##### Excerpted data

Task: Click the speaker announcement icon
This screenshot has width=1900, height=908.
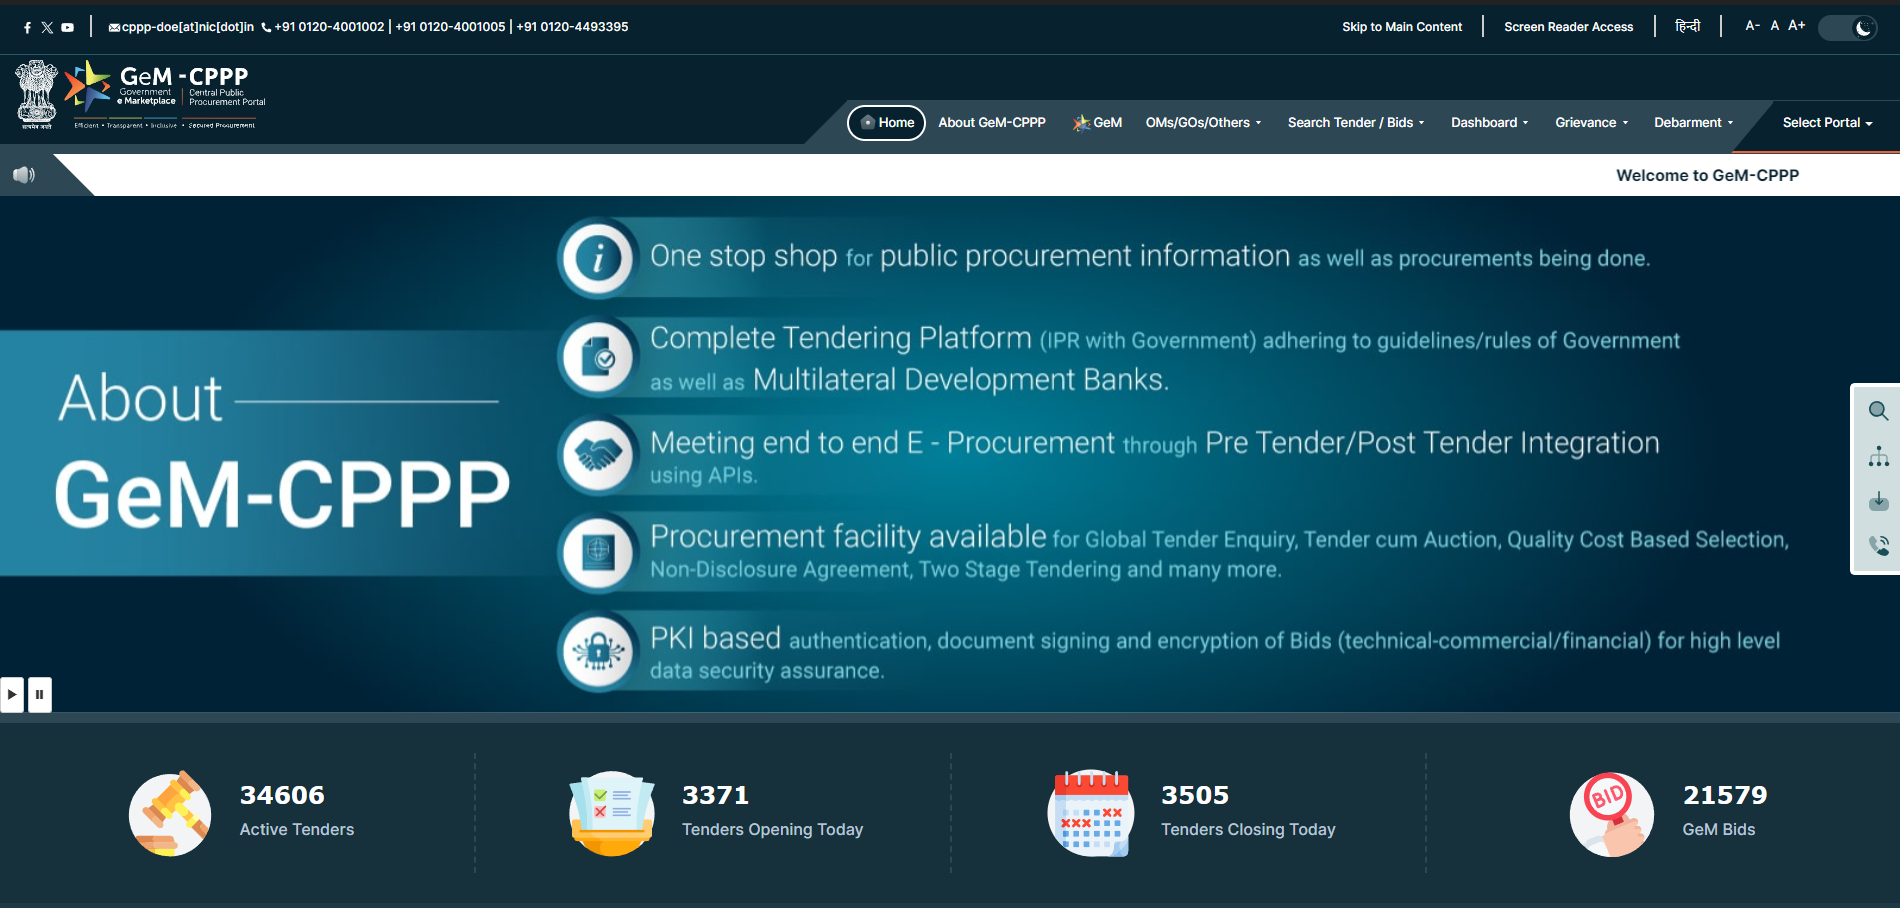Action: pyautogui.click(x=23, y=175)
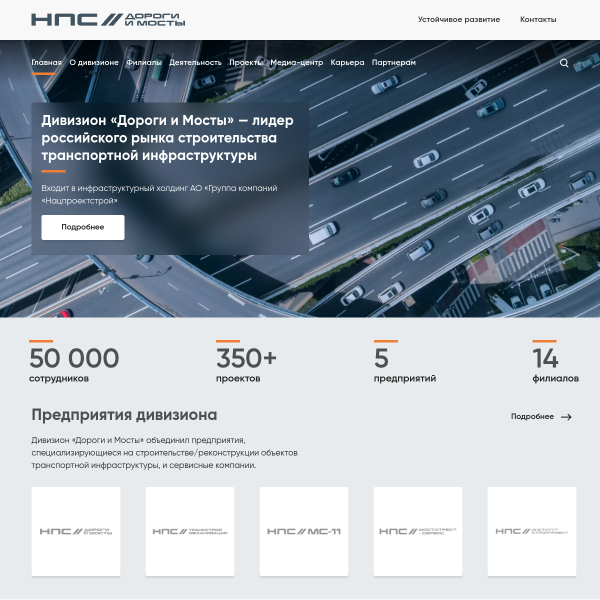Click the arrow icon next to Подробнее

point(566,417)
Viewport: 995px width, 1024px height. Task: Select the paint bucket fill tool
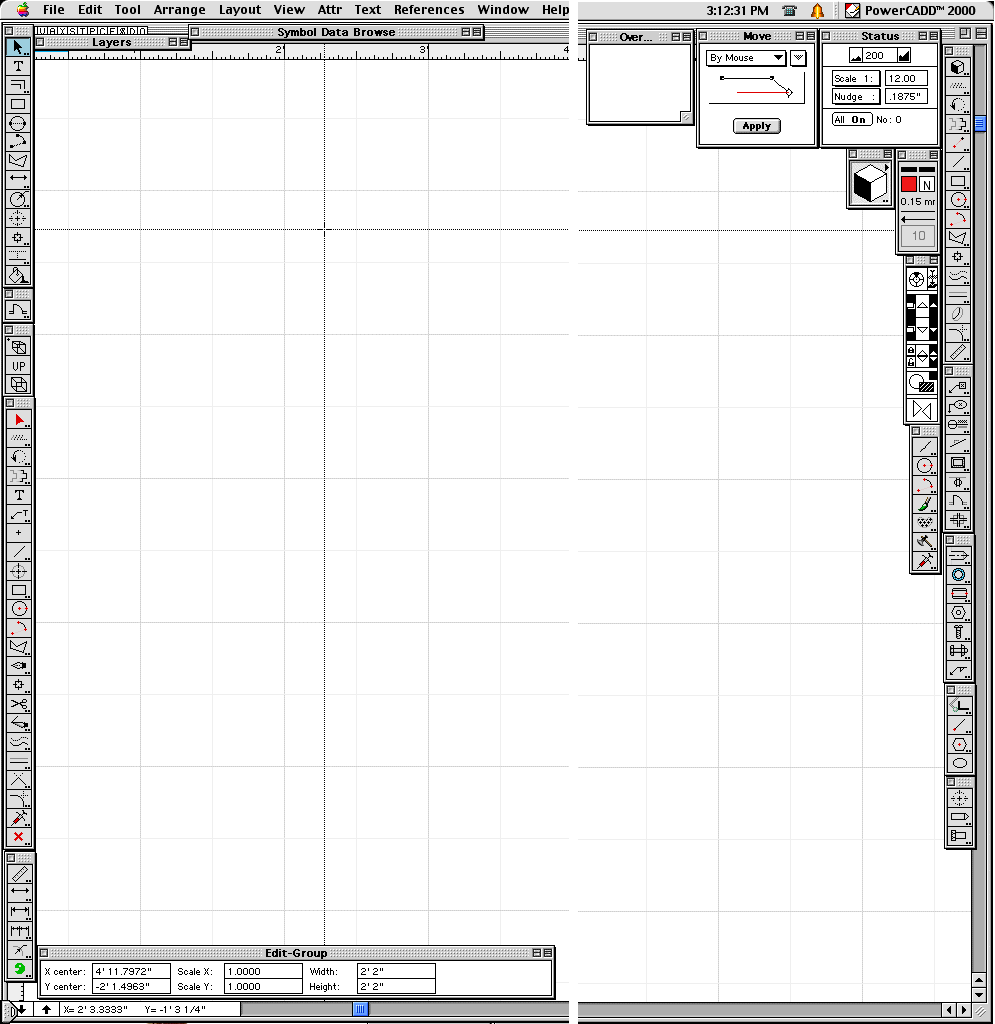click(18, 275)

##########

Give back each entry exactly as it appears. Leave pictures out.

Task: Click the speaker announcement icon
This screenshot has width=1900, height=908.
Action: pyautogui.click(x=23, y=175)
Click the arrow icon next to Подробнее

point(566,417)
Viewport: 995px width, 1024px height. Task: Select the paint bucket fill tool
click(18, 275)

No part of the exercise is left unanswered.